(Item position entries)
_ _ _
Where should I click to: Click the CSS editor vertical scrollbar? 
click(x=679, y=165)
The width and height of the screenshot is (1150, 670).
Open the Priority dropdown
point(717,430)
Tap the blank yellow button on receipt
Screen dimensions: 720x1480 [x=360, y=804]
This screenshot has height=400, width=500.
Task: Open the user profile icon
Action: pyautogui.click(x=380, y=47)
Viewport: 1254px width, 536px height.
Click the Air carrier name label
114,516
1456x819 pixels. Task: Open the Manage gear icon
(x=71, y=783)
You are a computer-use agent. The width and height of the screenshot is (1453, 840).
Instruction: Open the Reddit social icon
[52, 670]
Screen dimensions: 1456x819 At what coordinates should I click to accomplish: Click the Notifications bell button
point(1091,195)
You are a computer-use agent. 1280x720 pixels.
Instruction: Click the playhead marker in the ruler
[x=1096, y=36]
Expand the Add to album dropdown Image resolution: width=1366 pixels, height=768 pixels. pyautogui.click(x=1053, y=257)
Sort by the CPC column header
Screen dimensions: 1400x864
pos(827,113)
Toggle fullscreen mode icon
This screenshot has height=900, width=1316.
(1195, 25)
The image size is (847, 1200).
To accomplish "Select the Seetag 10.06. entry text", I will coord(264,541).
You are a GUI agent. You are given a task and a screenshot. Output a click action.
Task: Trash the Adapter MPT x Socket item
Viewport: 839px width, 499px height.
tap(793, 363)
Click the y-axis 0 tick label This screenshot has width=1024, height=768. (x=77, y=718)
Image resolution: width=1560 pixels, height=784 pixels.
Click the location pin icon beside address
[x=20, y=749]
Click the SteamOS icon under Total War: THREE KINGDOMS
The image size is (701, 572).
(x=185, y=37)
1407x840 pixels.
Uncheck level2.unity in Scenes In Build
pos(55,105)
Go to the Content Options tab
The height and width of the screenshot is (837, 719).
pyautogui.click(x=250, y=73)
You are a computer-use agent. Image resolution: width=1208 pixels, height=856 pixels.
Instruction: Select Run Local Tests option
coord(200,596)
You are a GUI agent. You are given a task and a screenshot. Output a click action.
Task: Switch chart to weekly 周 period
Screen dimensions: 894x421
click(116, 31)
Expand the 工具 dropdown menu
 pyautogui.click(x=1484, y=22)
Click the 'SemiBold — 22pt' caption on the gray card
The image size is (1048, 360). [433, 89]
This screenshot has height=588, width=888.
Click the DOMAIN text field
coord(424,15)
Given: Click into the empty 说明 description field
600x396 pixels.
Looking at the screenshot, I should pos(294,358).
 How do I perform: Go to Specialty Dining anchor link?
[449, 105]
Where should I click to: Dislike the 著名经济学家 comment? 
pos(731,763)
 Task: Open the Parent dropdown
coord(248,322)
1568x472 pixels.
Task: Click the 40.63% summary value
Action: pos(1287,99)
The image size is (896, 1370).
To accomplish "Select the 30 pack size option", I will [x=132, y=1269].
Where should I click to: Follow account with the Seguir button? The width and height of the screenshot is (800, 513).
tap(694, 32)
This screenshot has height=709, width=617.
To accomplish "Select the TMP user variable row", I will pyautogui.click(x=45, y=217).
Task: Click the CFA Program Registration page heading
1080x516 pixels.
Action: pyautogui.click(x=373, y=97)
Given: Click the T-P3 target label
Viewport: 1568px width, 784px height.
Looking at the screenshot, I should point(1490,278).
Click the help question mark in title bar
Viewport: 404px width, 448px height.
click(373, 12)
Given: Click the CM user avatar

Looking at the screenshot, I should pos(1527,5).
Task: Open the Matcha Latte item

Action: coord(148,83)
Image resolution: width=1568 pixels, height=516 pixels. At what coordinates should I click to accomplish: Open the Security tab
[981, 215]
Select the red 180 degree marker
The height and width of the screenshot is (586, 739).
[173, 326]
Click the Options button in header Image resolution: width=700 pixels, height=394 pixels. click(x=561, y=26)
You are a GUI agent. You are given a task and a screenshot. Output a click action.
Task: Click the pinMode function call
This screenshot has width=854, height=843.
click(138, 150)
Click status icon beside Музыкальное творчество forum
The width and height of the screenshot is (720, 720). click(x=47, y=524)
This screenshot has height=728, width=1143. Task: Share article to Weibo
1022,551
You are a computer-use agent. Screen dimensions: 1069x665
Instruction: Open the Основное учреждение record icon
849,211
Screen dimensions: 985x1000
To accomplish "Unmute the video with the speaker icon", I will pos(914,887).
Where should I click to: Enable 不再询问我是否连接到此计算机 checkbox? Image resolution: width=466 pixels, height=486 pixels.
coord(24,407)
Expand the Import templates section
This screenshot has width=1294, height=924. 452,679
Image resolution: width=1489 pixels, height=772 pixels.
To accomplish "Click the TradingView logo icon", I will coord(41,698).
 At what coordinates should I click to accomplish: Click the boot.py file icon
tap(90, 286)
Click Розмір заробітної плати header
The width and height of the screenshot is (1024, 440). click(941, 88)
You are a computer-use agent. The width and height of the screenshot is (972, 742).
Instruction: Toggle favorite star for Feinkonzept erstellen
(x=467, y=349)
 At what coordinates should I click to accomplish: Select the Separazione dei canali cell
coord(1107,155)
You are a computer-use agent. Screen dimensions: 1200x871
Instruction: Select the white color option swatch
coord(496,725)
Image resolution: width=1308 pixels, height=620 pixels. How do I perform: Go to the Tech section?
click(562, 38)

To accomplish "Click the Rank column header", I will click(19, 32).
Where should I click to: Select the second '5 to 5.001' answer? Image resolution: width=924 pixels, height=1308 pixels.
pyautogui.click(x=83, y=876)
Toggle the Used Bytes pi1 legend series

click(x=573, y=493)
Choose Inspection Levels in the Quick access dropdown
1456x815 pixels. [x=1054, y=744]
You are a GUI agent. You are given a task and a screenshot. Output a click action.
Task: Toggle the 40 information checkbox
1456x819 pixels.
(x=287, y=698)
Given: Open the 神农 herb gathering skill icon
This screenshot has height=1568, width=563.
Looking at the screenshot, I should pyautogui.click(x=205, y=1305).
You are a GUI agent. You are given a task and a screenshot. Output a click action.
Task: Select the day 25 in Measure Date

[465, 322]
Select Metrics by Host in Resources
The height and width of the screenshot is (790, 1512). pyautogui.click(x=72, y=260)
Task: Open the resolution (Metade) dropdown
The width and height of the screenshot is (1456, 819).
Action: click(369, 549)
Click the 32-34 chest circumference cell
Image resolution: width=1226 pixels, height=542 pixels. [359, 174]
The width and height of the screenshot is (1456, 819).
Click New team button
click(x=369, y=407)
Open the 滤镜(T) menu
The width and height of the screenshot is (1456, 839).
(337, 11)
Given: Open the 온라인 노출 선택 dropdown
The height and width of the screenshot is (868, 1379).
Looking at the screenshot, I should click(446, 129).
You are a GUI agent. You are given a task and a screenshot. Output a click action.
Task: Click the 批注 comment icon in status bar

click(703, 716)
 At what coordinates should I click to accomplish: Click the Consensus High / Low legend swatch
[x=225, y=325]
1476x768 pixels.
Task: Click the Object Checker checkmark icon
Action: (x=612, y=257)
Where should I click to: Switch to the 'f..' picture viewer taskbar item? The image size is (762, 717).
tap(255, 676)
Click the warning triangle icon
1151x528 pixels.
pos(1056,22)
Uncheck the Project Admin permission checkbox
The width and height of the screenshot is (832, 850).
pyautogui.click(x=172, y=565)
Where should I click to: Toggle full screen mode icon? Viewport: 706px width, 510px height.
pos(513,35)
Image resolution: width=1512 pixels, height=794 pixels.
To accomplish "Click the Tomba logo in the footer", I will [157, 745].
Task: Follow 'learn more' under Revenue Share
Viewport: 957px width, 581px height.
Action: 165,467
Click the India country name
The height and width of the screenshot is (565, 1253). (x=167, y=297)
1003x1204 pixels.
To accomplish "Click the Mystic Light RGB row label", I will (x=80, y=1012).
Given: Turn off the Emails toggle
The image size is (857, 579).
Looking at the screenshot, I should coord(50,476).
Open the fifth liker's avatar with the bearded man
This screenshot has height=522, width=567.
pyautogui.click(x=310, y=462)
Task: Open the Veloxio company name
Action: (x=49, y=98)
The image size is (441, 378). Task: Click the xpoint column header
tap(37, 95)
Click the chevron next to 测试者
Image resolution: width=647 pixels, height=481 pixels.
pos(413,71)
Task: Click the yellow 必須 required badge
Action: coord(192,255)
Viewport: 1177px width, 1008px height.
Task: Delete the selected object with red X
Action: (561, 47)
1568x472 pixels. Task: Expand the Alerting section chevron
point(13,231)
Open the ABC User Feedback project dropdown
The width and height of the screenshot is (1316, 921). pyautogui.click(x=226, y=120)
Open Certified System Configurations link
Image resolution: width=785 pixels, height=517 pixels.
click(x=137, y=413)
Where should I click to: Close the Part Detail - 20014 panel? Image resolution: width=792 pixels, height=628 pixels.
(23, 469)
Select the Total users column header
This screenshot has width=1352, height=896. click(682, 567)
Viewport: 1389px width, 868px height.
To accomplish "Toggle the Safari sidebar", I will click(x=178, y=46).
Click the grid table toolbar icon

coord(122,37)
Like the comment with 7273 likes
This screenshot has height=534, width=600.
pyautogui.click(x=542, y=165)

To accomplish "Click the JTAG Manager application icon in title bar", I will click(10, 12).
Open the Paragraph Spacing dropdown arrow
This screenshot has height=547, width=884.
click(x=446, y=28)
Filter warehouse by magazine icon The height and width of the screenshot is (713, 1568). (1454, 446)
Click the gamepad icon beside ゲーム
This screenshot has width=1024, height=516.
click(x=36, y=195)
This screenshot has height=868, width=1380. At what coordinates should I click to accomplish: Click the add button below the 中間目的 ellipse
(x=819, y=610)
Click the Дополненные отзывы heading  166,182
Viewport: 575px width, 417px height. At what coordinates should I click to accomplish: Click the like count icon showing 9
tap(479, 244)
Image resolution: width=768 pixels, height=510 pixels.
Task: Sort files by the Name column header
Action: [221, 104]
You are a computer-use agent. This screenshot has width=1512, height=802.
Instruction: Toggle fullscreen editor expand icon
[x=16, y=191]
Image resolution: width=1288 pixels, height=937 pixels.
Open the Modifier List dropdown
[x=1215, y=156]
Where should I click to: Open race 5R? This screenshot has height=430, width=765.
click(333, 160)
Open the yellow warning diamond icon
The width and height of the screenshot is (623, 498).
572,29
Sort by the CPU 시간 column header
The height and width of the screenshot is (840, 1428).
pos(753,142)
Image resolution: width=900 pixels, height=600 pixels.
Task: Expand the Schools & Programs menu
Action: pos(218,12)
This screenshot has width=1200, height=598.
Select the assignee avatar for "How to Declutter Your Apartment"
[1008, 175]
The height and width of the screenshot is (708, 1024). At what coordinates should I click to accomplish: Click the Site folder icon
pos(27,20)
_ _ _
# [YOUR GOAL]
Locate each line in the entries above that contains the string "status" and copy those lines. Uppercase and lowercase letters count as different.

# [THE COMPLETED TASK]
Click status icon beside Музыкальное творчество forum
Task: Click the 批注 comment icon in status bar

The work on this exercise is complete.